Keywords: MOOC assessment, exploratory factor analysis, assessment validity


Since their emergence in 2008, massive open online courses (MOOCs) have ignited the academic community due to their potential concerning a variety of interests beyond presenting a flexible educational alternative (Gaebel, 2013). Ranging from college instructional purposes (e.g., blended learning; Rayyan et al., 2016) to international workforce training (Garrido et al., 2016), educators constantly evolve MOOC scopes, moving forward educational content design and technological platforms (Zhang & Nunamaker, 2003). As a result of the variety of applications that involve fewer resources and financial costs when compared to a traditional options, MOOC projects have become a feasible response to contemporary massive educational challenges (Pegler, 2012).

However, beyond a merely educational response perspective, MOOCs have the potential to become a massive research laboratory (Diver & Martinez, 2015). By individualizing learning, this environment challenges well examined dynamics under traditional educative settings (Mazoue, 2013). For instance, unlike traditional courses, MOOCs' characteristics not only determine the ways in which content is delivered (e.g., asynchronically, massively, etc.; Kilgore, Bartoletti, & Freih, 2015), but they also challenge what is known about students' learning characteristics (e.g., learning and habit styles, interest in learning, etc.; Barcena, Martin-Monje, & Read, 2015). Moreover, given that MOOCs are courses designed to reach needs sought by huge audiences (Kennedy, 2014), a continuous research approach is required to understand better teaching and learning characteristics present in this format.

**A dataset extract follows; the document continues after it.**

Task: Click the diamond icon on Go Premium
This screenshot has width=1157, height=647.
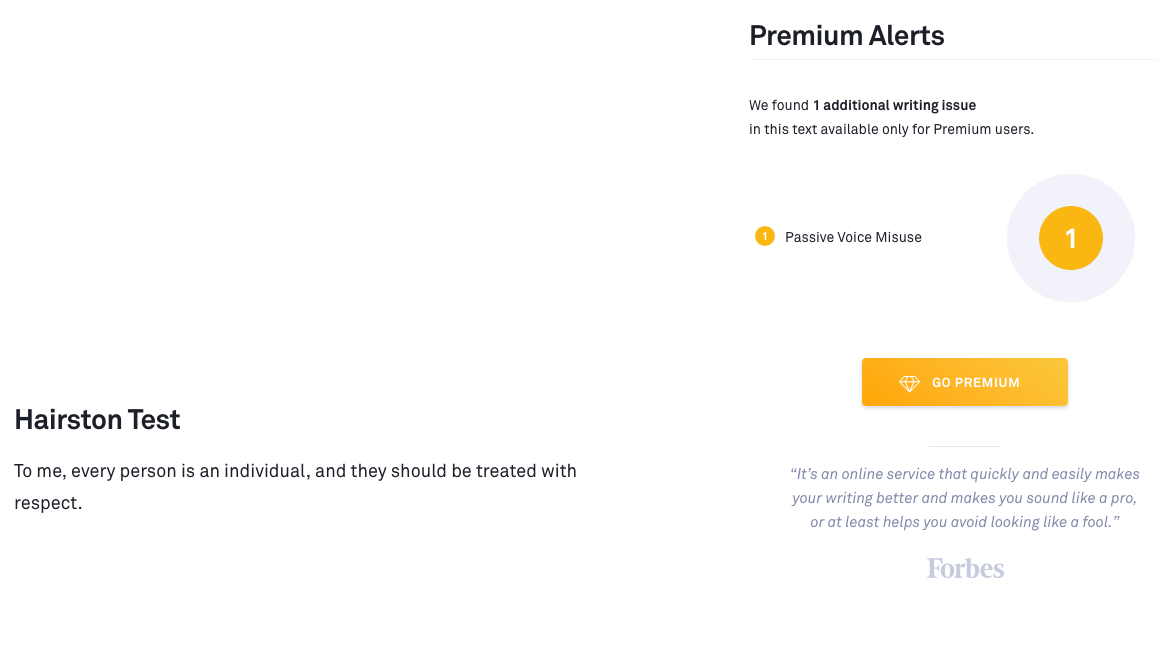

Therefore, researchers are contributing constantly to the literature by examining MOOCs' technology, design, delivery conditions, and learning and assessment, among other aspects (Daradoumis, Bassi, Xhafa, & Caballe, 2013).

However, despite an increasing amount of research promoting learning aspects in MOOC participants, MOOC completion rates remain low (0.7%-52.1%, with a median value of 12.6%; Jordan, 2015). This makes it necessary to examine what prevents or promotes an attendee's completion of a MOOC, as completion rates challenge efforts to ensure a MOOC meets quality features for its educational content (Kilgore, Bartoletti, & Freih, 2015) or design (Kerr, Houston, Marks, & Richford, 2015).

In this regard, educational and psychological aspects have been reexamined to compare outcomes between traditional and MOOC learning settings (e.g., students' characteristics, course design, etc.; Durksen, Chu, Ahmad, Radil, & Daniels, 2016). However, given that within a traditional setting, learner's expectations are more standardized and course completion rates can be a sign of student success (Littlejohn, Hood, Milligan, & Mustain, 2016), researchers must evaluate outcomes from this environment when working with MOOC attendees.

Examining MOOC completers has become a common strategy to evaluate participants' performance (time spent, execution of tasks, etc.; Stevanovic, 2014), where research shows motivation and digital skills are features strongly supported by MOOC literature to predict learners' performance (Pursel, Zhang, Jablokow, Choi, & Velegol, 2016; Xu & Yang, 2016).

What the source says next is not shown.